Aim of the exercise —
Find every line in the items below that contains the string "Task", matching case exactly, and copy each of those lines.

Available data —
==============================

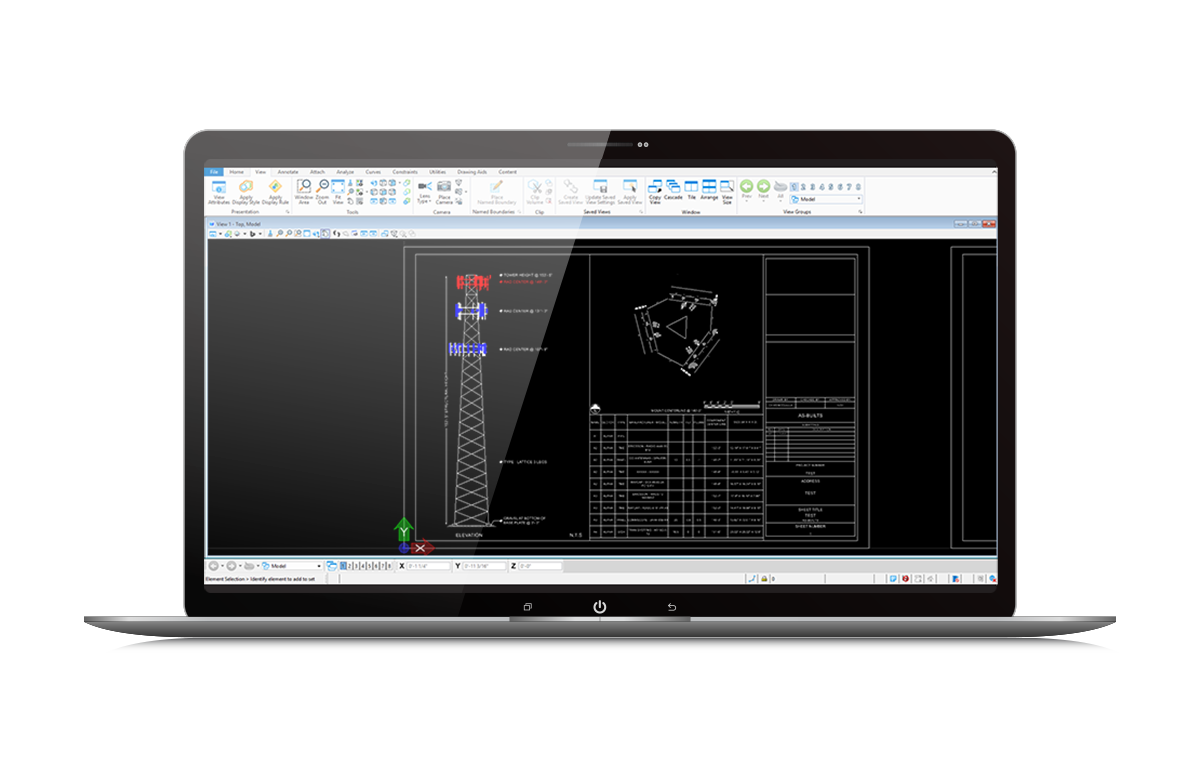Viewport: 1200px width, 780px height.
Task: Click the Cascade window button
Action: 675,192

==============================

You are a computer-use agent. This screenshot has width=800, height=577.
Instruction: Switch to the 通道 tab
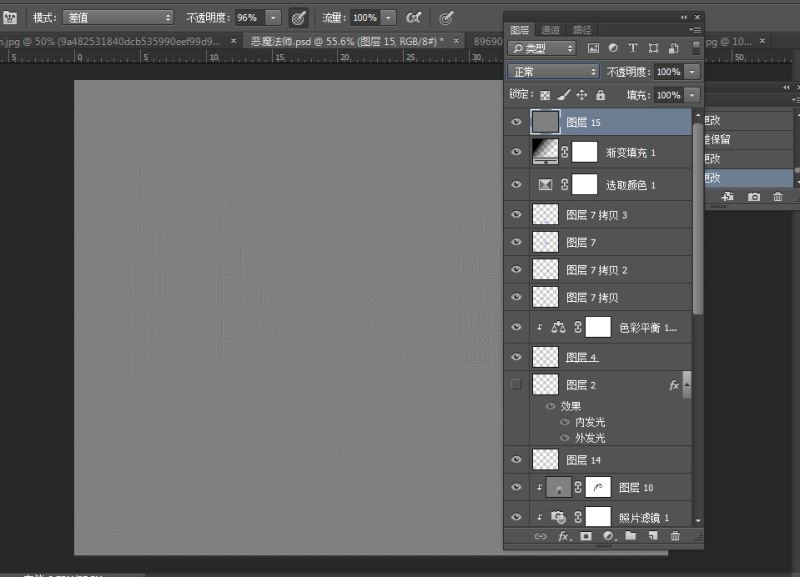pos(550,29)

==============================

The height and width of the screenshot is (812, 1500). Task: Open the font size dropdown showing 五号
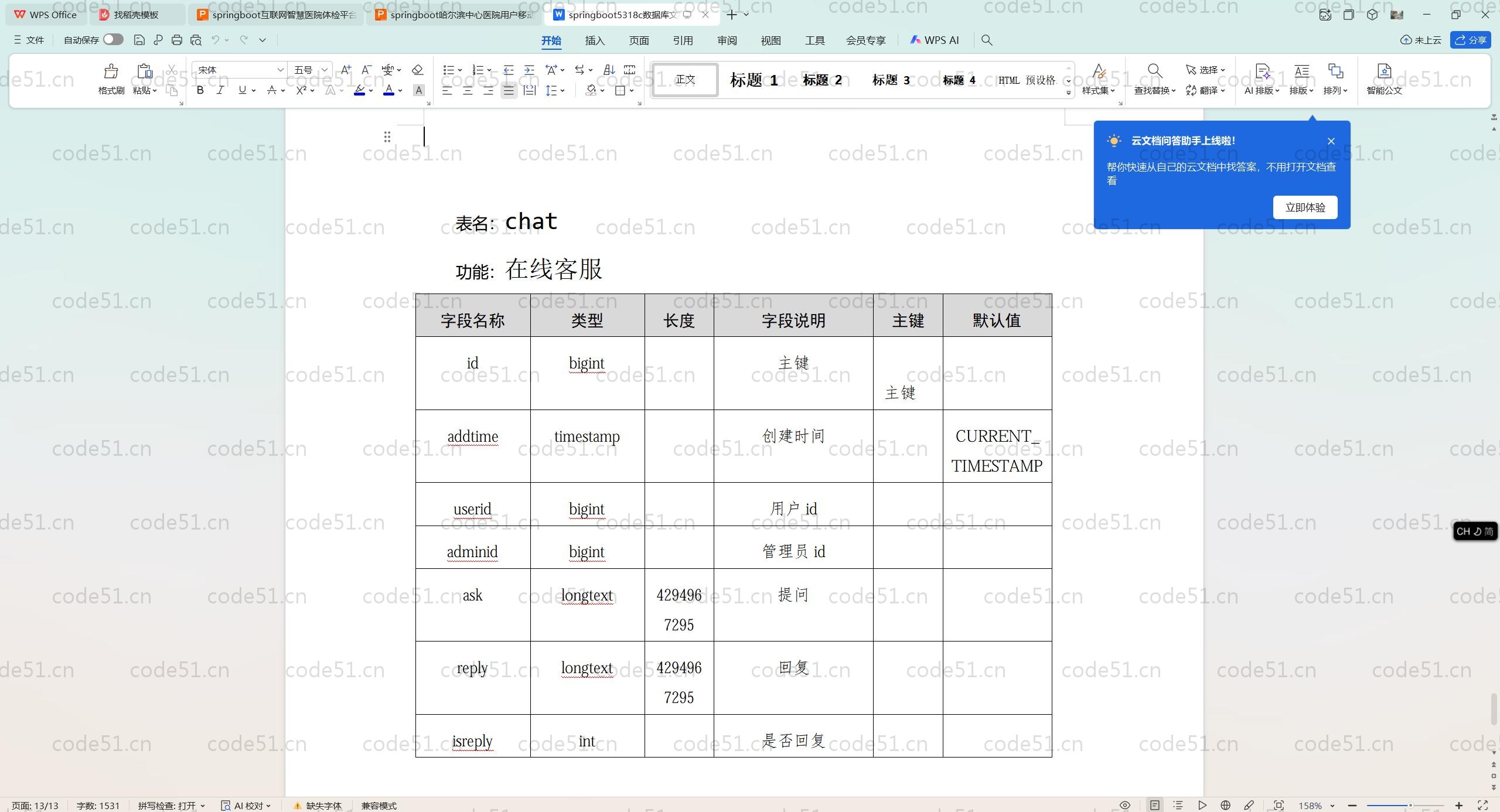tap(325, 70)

==============================

In response —
Task: Click the Cascade window button
The height and width of the screenshot is (812, 1500). Task: Open the font size dropdown showing 五号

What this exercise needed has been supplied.